As the two of us paddle our kayaks away from the dock and out into the cove, I suddenly feel as if I am engulfed in the twilight, not just of this day, but of summer itself. To the left of us and to the right, boats the same colors as the American flag they fly, are napping along the shoreline. They sway on the water with that same kind of satisfied weariness that humans experience after several hours of hard work and play. I notice that the trees growing along the shoreline are thick and social, gathered together like a wall protecting us from the outside, like mothers sheltering their children from the anxious world beyond them. In between them, people live out the last days of August; middle-aged men with smoked, red faces work hamburgers grills, old ladies knit and chat about Dancing with the Stars, and a little boy sits on a diving platform and throws a tennis ball into the water to be fetched by his amphibious chocolate lab.
Kasia and I paddle for awhile until we reach the very center of Lake Wabaunsee. For a moment, we stop and drift. Then I get an idea.
“Let’s swing our boats around, parallel to each other,” I say. “We can look at the sunset—together.”
Kasia agrees to my idea—and when we rear our kayaks around, we are rewarded. The lower half of the horizon is a pale yellow, which rises and fades into a powder blue that grows deeper and darker with altitude. The sun descends just beneath the center of the west; it is a swirling blend of orange and red, like a peach, and just as soft—and I feel a solid, joyful peace and think that this is what Dostoyevski meant when he wrote “beauty will save the world.”

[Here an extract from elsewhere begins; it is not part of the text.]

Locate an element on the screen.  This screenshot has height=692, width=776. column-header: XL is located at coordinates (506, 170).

“Well,” Kasia says. “It’s going to get dark soon. We better get back.”
I consider this unacceptable. I reach over and pull her kayak close to mine. I keep my hand on the side of her kayak to keep our two boats flush up against one another, and to steady us, so that neither of us flips over. I slide my paddle under a strap on the top of the kayak. I stretch out my left hand awkwardly, in a gesture that is a kind of half-yawn.

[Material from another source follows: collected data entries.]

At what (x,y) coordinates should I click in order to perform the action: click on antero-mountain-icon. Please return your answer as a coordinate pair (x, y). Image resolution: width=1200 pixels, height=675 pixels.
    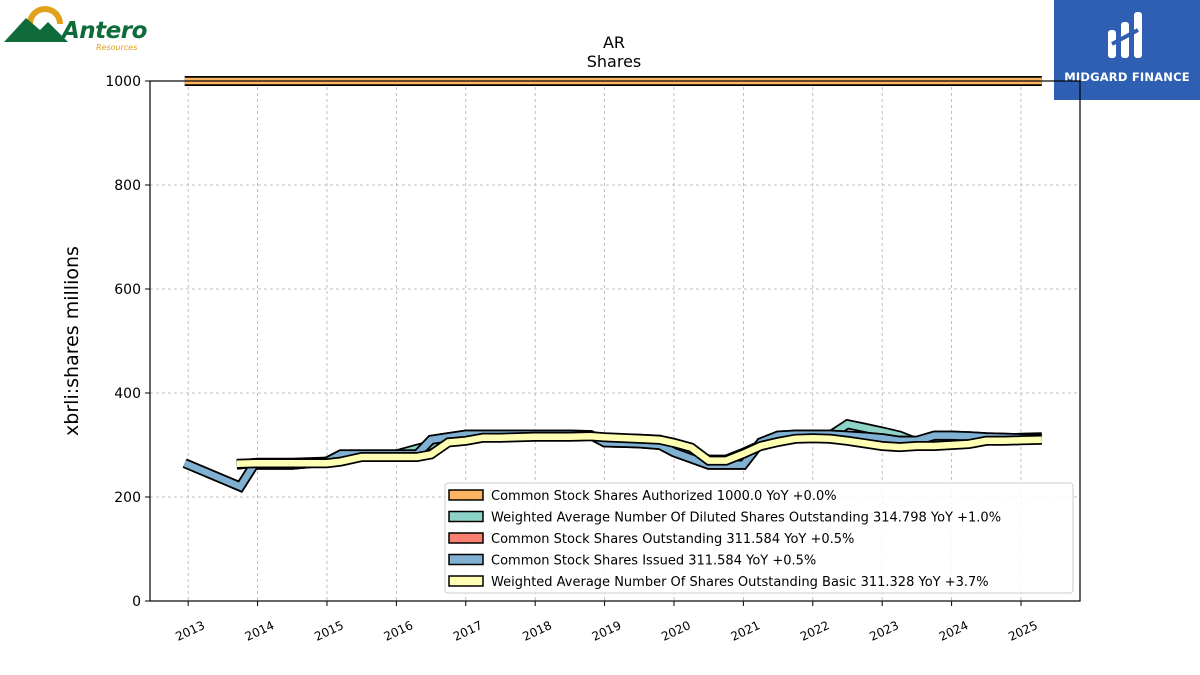
    Looking at the image, I should click on (36, 24).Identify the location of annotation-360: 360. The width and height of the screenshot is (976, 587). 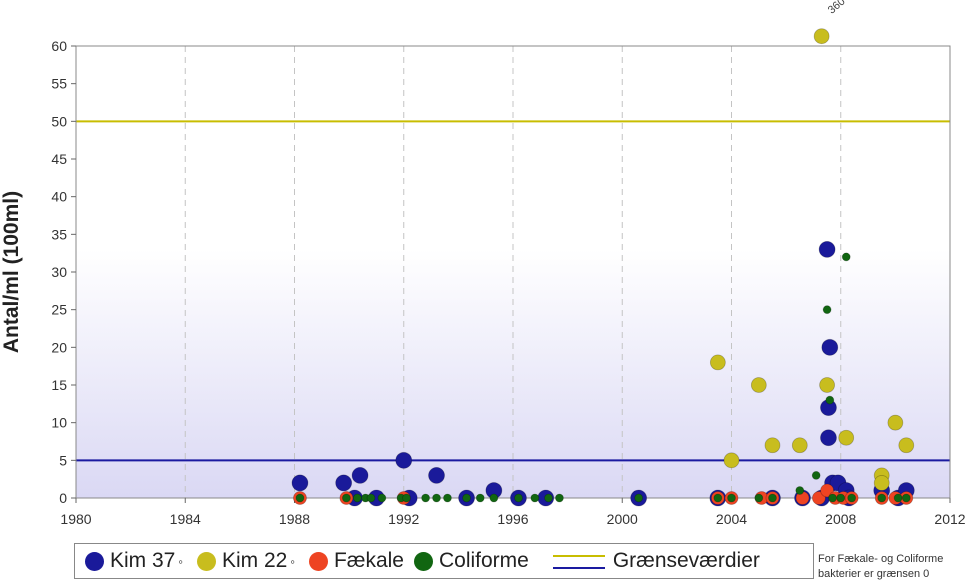
(837, 8).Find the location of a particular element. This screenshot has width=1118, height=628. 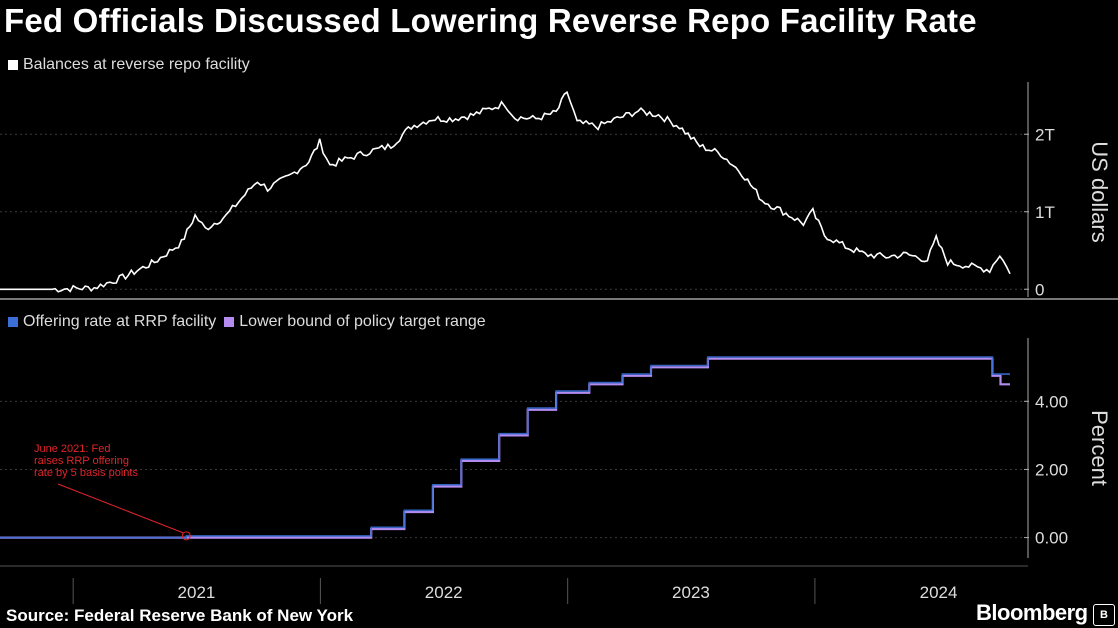

brand-logo: Bloomberg is located at coordinates (1032, 612).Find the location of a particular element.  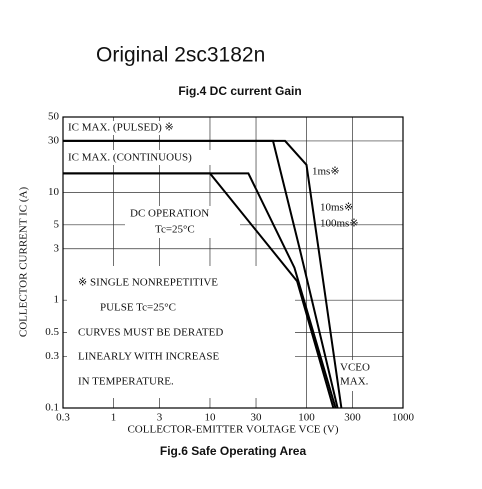

x-tick-label: 10 is located at coordinates (210, 418). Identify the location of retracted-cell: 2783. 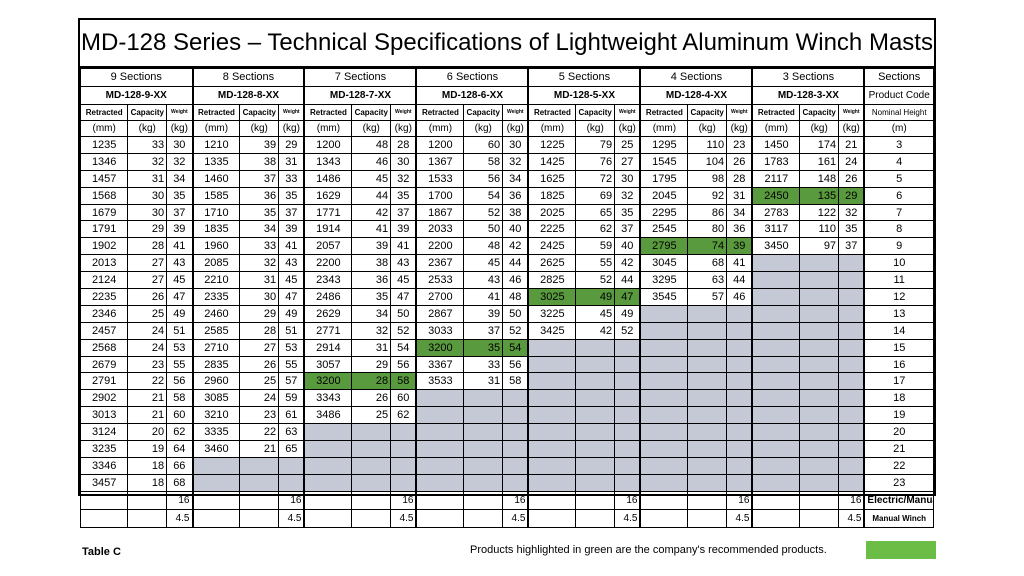
(776, 212).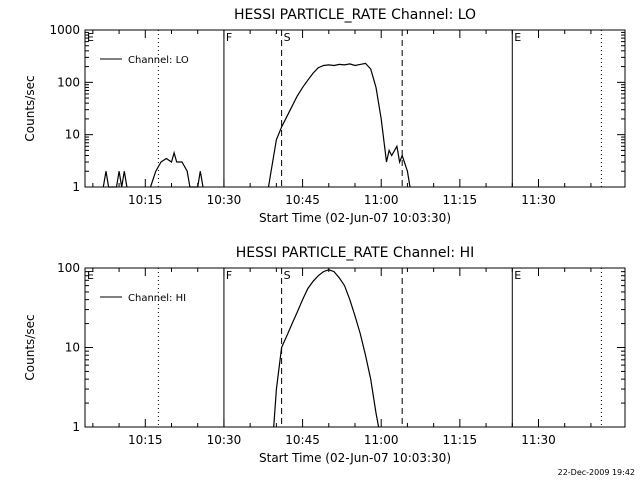  I want to click on chart-title: HESSI PARTICLE_RATE Channel: HI, so click(355, 253).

“Well, you know,” I say, as un-smoothly as it is about to sound. “I can’t let this opportunity pass by.”
“What opportunity?” Kasia asks.
“Oh, come on!” I say.
She shakes her head good-naturedly.
“Well, so much for spontaneity,” she says. “Why don’t you just have a countdown?”
I laugh. We laugh. And then in full George Costanza fashion, I say,
“Well, fine! That’s what I’ll do! 3…2…1!”
Still steadying the kayaks, I lean over and kiss her. It is a soft, tender kiss, and one that makes me feel like we’ve raced miles ahead in our journey to get to know each other well. I am thankful she is letting me in. And dozens of random thoughts and images fill my head: I think of C.S. Lewis’s quote that, “eros will have naked bodies, but friendship will have naked personalities.” I imagine the part in the Coldplay video “Fix You,” when the energetic, driving guitar solo kicks in and the lead singer begins to run through the streets. I picture John Cusack standing in front of his car, holding a boom box over his head that blasts Peter Gabriel’s “In Your Eyes”—my favorite scene from Say Anything, a 1980’s romantic comedy. For a time, I am lost in thought, and then I pull back, not knowing how long we’ve kissed.
But I know it is the best kiss I’ve ever had.